Route #2 -- Echo-Angora Traverse

If you want to traverse over to Indian Rock and Angora Peak, follow the ridgeline north from the summit of Echo Peak.  The first highpoint you encounter is the upper peaklet above Indian Rock.  The northwest side of this peaklet has some sweet runs.  There's a huge bowl on far skier's left (access this off the ridge before you get to the actual peaklet) that leads down towards Lily Lake, as well as a couple of steep couloirs.  If you are feeling bold, drop the one leading off to skiers' left, known as "Mini-Hall" (left:  Chris Gallardo entering Mini-Hall chute.  Photo B.Shefftz).  If you're feeling reckless or are extremely competent, drop the main chute, known as "Halls of the Gods".  There's yet another chute on the east side of Indian Rock known as "Fallen Angel" that is reserved for the truly insane.  Ski or board these at your own risk.

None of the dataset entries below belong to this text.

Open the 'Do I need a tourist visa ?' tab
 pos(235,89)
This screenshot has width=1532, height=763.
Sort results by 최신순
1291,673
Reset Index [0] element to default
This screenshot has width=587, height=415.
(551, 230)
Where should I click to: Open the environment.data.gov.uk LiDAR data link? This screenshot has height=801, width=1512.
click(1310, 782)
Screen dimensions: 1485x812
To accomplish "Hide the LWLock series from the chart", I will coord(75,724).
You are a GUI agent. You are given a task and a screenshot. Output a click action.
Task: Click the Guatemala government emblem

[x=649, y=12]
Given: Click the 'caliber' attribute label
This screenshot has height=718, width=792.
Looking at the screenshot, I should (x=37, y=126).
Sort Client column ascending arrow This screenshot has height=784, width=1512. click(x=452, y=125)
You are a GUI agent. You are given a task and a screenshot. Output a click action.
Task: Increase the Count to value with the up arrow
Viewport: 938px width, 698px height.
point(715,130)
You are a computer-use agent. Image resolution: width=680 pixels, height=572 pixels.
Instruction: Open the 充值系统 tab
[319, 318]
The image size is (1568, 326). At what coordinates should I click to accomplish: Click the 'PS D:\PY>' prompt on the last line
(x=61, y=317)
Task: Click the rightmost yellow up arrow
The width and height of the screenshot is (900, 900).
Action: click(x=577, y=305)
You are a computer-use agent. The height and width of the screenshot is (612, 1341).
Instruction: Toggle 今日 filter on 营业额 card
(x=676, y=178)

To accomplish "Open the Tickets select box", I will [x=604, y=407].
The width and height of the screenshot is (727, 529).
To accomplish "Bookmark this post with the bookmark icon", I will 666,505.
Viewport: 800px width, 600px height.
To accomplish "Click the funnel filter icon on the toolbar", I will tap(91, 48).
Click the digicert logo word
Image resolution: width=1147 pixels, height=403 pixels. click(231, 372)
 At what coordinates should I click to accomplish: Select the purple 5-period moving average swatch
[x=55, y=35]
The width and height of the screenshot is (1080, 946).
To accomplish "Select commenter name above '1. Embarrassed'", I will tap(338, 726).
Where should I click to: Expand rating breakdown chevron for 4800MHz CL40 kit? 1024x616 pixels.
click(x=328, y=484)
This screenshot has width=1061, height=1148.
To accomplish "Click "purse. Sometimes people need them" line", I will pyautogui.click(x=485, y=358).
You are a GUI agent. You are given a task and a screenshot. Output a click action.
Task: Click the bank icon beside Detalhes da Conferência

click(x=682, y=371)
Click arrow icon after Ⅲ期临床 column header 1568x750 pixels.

From the top of the upper Indian Rock peaklet, further progress along the ridge towards requires some rock scrambling that is pointless exercise in ski or snowboard boots.  As a result, you're better off dropping down and traversing skiers' left beneath some cliff bands for a few hundred feet, and then booting up to the summit of Angora Peak.   

Route #3 -- SE Chutes of Angora Peak

From near the top of Angora Peak, there are a few southeast facing chutes that deposit you literally onto the shoreline of the Angora Lakes.  These are prime in early spring and on those frequent Tahoe days when the temps are warm and we see mid-winter corn.  One chute in particular is fairly prominent and can be seen in the photo below (the chute drops from center to lower right of the image).  These can be accessed by traversing over from Echo Peak as described above, or they can be accessed from below at Angora Lakes.  For the latter, take the same initial approach as for the east ridge of Echo Peak, but head in a more northerly direction towards a small saddle west of the upper Angora Lake.  Routefinding can be a little difficult due to the heavy tree cover in the flats and the myriad ski, snowshoe and snowmobile tracks that exist outside the wilderness boundary.  Despite this, it is pretty easy to get your bearings once you get a little higher, so just keep plodding along until you can figure out where you are. 

Getting Back

Returning to your car can be somewhat confusing, and it isn't uncommon to ski up to the wrong dead end turnout in the residential subdivision.  Remember you are looking for Wintoon Rd., but not all of the tracks in the area will lead there so don't just follow tracks blindly.  The trailhead can be found by traversing hard to your right when descending from the east ridge/Angora Lakes area and aiming for a broad hump located near the end of Wintoon Rd.  This "hump" is even marked on the topo as elevation point 6,606'.